What this task involves:
In the listing beneath this line, copy exactly the lines starting with the one containing "This screenshot has height=369, width=592." and going on through the one containing "680x401 pixels. At".

Provided records: Begin

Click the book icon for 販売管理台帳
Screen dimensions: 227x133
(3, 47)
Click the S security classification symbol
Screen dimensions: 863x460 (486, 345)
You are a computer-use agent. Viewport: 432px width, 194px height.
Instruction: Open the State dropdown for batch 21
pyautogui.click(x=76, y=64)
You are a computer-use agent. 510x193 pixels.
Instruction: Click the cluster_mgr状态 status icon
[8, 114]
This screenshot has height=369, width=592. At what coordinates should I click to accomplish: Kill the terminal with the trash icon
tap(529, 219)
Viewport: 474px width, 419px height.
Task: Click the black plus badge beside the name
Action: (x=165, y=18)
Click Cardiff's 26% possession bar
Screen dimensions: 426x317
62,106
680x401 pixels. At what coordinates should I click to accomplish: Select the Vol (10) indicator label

Provided records: End
Provided records: Begin

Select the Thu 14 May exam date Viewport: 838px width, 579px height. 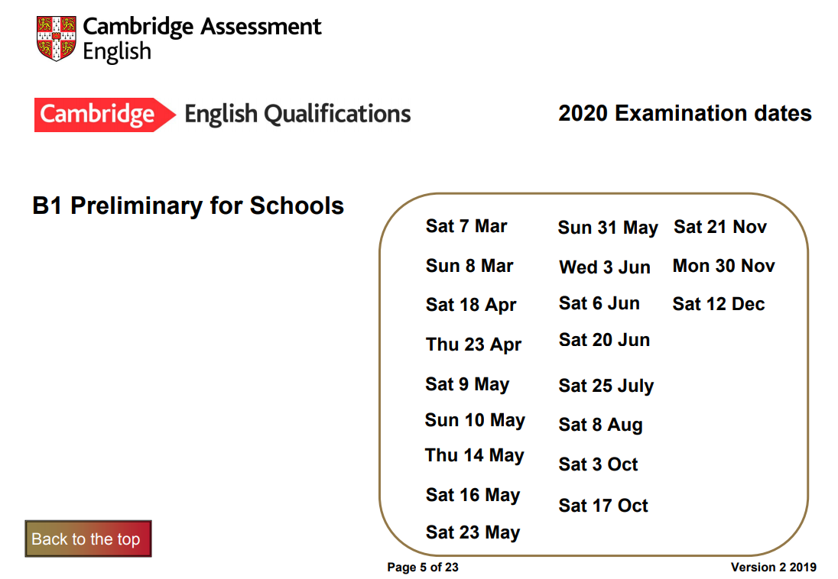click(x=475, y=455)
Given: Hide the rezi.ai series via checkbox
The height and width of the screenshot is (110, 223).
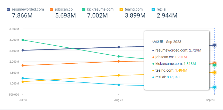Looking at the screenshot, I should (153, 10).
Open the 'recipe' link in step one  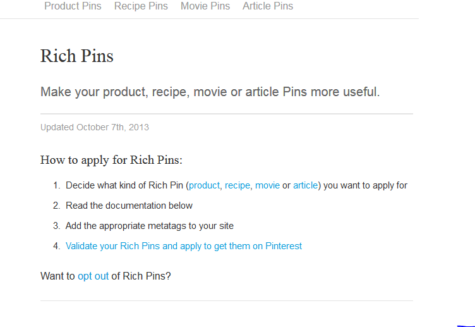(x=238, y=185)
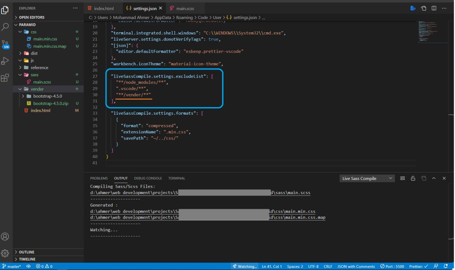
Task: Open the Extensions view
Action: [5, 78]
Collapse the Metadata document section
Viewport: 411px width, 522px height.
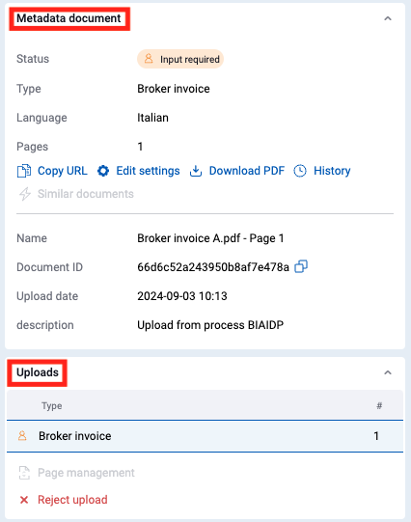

Provided records: End
Provided records: Begin

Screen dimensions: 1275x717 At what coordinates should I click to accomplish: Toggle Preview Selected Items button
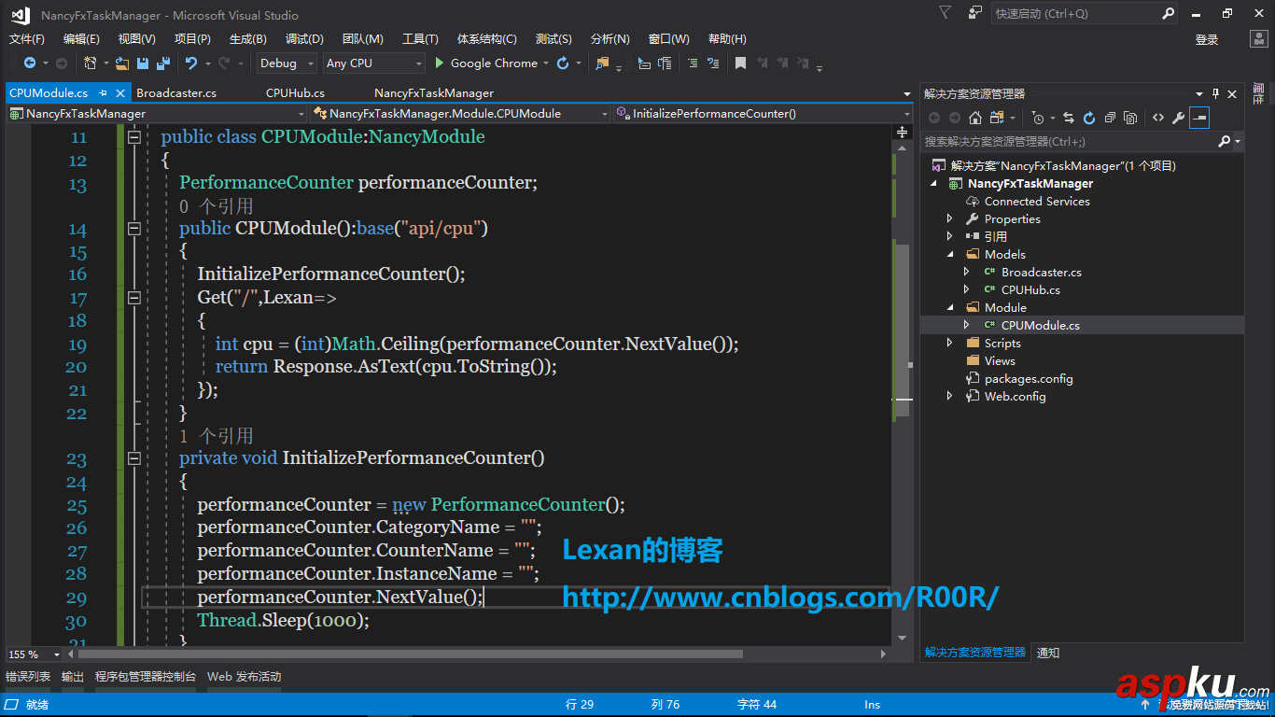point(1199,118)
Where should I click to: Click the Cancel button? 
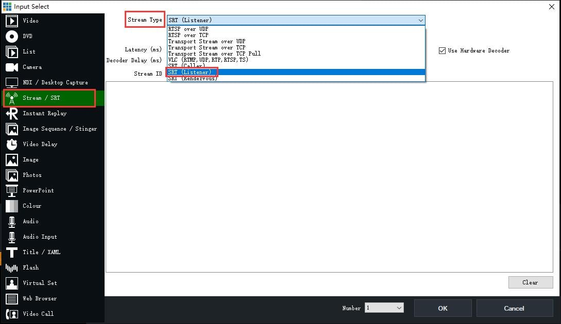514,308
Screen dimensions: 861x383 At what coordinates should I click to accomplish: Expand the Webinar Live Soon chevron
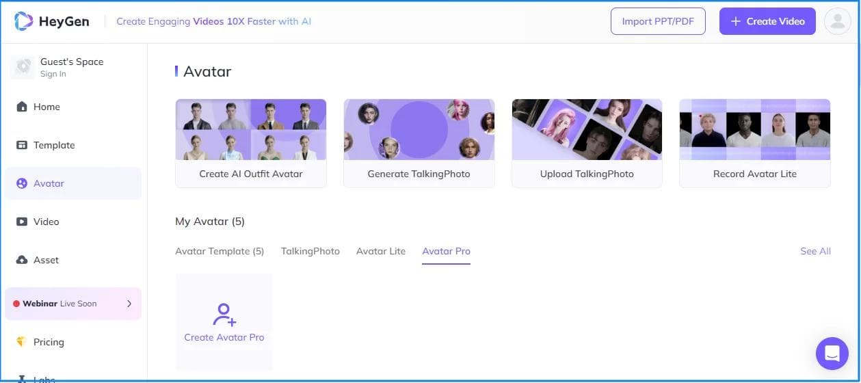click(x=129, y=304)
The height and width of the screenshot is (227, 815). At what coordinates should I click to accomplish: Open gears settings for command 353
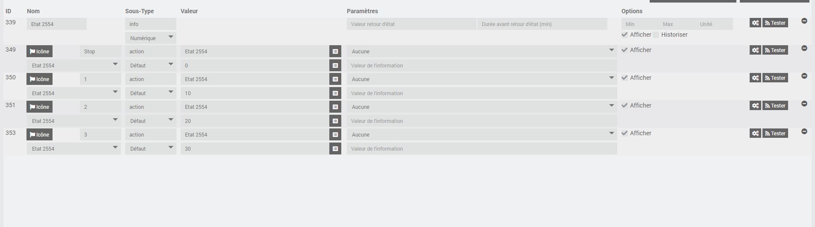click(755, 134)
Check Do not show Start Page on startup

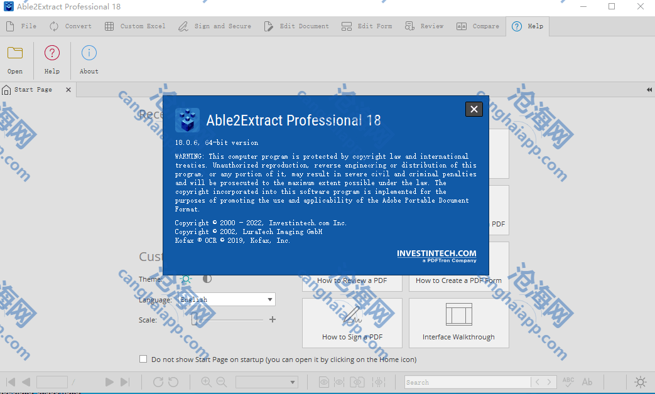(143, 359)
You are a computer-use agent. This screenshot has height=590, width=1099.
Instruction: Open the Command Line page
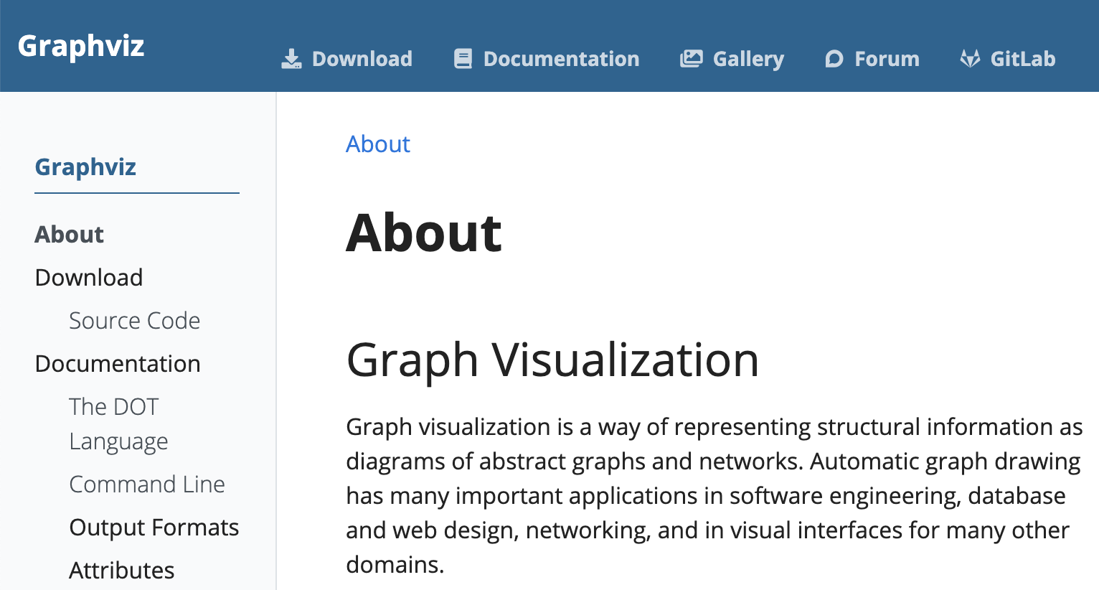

Provided records: End

Solution for this exercise:
This screenshot has height=369, width=592. At what coordinates should I click to accomplish: Kill the terminal with the trash icon
tap(529, 219)
Viewport: 474px width, 419px height.
Task: Click the black plus badge beside the name
Action: (x=165, y=18)
Click Cardiff's 26% possession bar
Screen dimensions: 426x317
62,106
680x401 pixels. At what coordinates should I click to accomplish: Select the Vol (10) indicator label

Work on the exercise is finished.